Try it
Return only the lines from the one containing "The width and height of the screenshot is (976, 1104)." to the end of the material, with each one exactly as it appears.

[Data section — start]

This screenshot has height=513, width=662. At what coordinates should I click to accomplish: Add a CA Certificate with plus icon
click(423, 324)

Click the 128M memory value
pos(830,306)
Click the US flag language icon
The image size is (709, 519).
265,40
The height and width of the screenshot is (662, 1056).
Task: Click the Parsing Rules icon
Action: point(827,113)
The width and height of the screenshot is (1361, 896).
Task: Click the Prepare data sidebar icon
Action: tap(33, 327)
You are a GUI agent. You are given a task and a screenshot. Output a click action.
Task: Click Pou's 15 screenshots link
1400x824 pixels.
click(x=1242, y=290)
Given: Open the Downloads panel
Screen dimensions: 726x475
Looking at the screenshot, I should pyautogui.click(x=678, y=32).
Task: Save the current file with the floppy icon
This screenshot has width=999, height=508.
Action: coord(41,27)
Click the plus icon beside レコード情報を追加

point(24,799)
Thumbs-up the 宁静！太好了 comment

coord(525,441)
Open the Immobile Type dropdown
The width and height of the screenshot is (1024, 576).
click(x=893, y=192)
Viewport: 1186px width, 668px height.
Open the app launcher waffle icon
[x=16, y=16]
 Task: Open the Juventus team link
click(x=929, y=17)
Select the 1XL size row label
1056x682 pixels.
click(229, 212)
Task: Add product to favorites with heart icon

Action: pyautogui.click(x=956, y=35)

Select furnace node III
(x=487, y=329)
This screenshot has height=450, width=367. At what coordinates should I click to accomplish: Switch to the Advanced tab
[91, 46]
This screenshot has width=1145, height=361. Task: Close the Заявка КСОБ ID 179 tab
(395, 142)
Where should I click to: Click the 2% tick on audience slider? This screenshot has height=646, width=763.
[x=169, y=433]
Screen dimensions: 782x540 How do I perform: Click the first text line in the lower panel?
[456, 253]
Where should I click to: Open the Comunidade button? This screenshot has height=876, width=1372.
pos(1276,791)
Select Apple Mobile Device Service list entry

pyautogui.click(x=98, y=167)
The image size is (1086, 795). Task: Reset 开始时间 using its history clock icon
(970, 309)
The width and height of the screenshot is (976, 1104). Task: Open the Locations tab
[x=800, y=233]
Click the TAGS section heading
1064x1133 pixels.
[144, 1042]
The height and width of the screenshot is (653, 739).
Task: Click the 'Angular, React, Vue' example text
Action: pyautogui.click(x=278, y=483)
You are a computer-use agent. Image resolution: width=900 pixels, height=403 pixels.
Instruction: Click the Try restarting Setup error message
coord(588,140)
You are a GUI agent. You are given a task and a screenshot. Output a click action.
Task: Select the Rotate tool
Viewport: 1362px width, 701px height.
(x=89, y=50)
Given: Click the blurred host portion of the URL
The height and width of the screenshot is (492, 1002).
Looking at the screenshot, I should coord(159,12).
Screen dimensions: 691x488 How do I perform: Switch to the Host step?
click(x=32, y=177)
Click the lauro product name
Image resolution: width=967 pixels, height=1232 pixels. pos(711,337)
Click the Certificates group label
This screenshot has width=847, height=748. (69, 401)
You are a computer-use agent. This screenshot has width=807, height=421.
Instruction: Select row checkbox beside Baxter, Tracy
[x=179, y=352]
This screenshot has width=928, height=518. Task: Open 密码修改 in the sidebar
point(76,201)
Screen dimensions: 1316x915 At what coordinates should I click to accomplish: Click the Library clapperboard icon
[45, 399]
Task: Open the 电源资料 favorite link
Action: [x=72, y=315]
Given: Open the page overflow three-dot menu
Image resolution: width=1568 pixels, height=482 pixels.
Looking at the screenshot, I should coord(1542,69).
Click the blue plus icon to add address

[Data section — finish]

The answer
The width and height of the screenshot is (976, 1104). Task: Open the Locations tab
[x=800, y=233]
Click the TAGS section heading
1064x1133 pixels.
[144, 1042]
The height and width of the screenshot is (653, 739).
Task: Click the 'Angular, React, Vue' example text
Action: pyautogui.click(x=278, y=483)
You are a computer-use agent. Image resolution: width=900 pixels, height=403 pixels.
Instruction: Click the Try restarting Setup error message
coord(588,140)
You are a GUI agent. You are given a task and a screenshot. Output a click action.
Task: Select the Rotate tool
Viewport: 1362px width, 701px height.
(x=89, y=50)
Given: Click the blurred host portion of the URL
The height and width of the screenshot is (492, 1002).
Looking at the screenshot, I should coord(159,12).
Screen dimensions: 691x488 How do I perform: Switch to the Host step?
click(x=32, y=177)
Click the lauro product name
Image resolution: width=967 pixels, height=1232 pixels. pos(711,337)
Click the Certificates group label
This screenshot has width=847, height=748. (69, 401)
You are a computer-use agent. This screenshot has width=807, height=421.
Instruction: Select row checkbox beside Baxter, Tracy
[x=179, y=352]
This screenshot has width=928, height=518. Task: Open 密码修改 in the sidebar
point(76,201)
Screen dimensions: 1316x915 At what coordinates should I click to accomplish: Click the Library clapperboard icon
[45, 399]
Task: Open the 电源资料 favorite link
Action: [x=72, y=315]
Given: Open the page overflow three-dot menu
Image resolution: width=1568 pixels, height=482 pixels.
Looking at the screenshot, I should coord(1542,69).
Click the blue plus icon to add address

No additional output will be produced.